Так Вы познакомились с Гончаровым? Как он Вам понравился? Джентльмен из "Соединенного общества", где он членом, с душою чиновника, без идей и с глазами вареной рыбы, которого бог будто на смех одарил блестящим талантом.

Как жаль мне, что Вы не сошлись близко с моим братом. Это превосходнейший человек, и, право, Вы бы не имели никого подле себя, кто бы Вас любил горячее его. Прилагаю к нему письмо. Ради бога, передайте поскорее, не задержите письмо. Пишу к Вам наскоро, ибо о многом не могу писать положительно; повторяю, следующее письмо будет ровнее и обстоятельнее.

О Ваших вещах и книгах ничего не могу Вам сказать. У Степанова нет ничего, он мне сам говорил. (Ни самовара, ни кастрюль.) Я видел летом 4 ящика, которые Демчинский отправил к Остермейеру. Степанов говорит, что Вы ему ничего не оставили. Демчинский говорит, что не знает, что в ящиках. Обо всем узнаю в Барнауле, и о книгах, и всё постараюсь исполнить, о чем Вы просите. Если мне выдадут Ваш чемодан (который Вы мне дарите), то я возьму, благодарю Вас, друг мой, Вы без конца обо мне думаете.

Благодарю Вас бесконечно за обещанье обмундировать меня. Но я, по возможности, обмундировался здесь (в долг и кое-как). Мне очень жаль, что я не мог предуведомить Вас раньше; ибо Вы, может быть, выслали уже всё! Но (2) мне совестно, что Вы на меня много истратили. Но от каски, полусабли и шарфа не откажусь, даже буду просить; ибо здесь этого (особенно каски) не достанешь.

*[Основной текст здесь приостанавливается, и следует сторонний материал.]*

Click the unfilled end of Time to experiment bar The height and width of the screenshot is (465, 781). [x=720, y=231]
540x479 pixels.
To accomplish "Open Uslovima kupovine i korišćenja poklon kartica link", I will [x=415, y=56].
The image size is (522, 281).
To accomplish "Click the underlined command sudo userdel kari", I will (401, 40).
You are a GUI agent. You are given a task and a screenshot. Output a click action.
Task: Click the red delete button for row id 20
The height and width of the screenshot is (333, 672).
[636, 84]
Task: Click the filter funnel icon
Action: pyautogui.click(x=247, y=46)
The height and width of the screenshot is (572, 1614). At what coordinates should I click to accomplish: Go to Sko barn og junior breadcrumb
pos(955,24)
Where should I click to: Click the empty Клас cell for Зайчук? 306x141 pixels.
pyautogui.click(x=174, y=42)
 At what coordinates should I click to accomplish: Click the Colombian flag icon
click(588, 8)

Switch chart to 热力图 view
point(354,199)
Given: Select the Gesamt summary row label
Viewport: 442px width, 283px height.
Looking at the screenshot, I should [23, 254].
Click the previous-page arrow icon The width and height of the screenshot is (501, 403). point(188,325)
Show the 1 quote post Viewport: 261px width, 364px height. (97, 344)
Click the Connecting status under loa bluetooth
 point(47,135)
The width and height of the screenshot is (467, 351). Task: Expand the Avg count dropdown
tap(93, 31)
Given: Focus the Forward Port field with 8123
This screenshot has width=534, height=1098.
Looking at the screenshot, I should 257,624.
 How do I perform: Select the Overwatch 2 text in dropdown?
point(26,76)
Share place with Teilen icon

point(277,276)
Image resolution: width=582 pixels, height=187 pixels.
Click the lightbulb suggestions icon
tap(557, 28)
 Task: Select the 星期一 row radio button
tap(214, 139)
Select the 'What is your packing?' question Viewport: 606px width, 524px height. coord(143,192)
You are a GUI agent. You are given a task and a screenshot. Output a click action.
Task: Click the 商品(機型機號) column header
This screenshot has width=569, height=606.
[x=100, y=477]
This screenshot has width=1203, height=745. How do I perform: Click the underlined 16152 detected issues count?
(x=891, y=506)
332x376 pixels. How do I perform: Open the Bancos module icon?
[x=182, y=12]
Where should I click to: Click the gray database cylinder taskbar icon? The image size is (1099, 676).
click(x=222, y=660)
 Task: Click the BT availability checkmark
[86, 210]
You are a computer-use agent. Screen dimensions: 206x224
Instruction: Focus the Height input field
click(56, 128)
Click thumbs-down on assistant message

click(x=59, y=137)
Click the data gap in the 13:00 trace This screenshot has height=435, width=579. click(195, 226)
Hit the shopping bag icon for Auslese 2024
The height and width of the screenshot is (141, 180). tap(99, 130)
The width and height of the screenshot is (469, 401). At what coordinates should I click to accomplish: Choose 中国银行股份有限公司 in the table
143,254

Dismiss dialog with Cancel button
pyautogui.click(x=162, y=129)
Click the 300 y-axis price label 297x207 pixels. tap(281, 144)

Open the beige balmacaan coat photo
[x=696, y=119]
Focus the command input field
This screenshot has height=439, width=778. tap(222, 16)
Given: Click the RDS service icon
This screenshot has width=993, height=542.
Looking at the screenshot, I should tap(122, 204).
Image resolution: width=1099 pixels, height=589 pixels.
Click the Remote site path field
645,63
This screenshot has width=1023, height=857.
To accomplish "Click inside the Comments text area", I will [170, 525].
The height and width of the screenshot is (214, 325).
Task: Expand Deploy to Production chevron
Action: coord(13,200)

О новостях здешних ничего не пишу. Здесь всё то же, и все те же (напишу после). Я довольно короток с Демчинским (он мне много помогает насчет поездок, ибо сам мне сопутствует, имея делишки сердца в Змиеве). Ради бога, не подумайте, чтоб он мне Вас заменил, Вы знаете, что это за человек? Но он ужасно предан мне (не знаю отчего), а я не могу не быть благодарным. За что он Вас не совсем любит? Впрочем, всё это у него делается по вдохновению какому-то: Обух в Верном.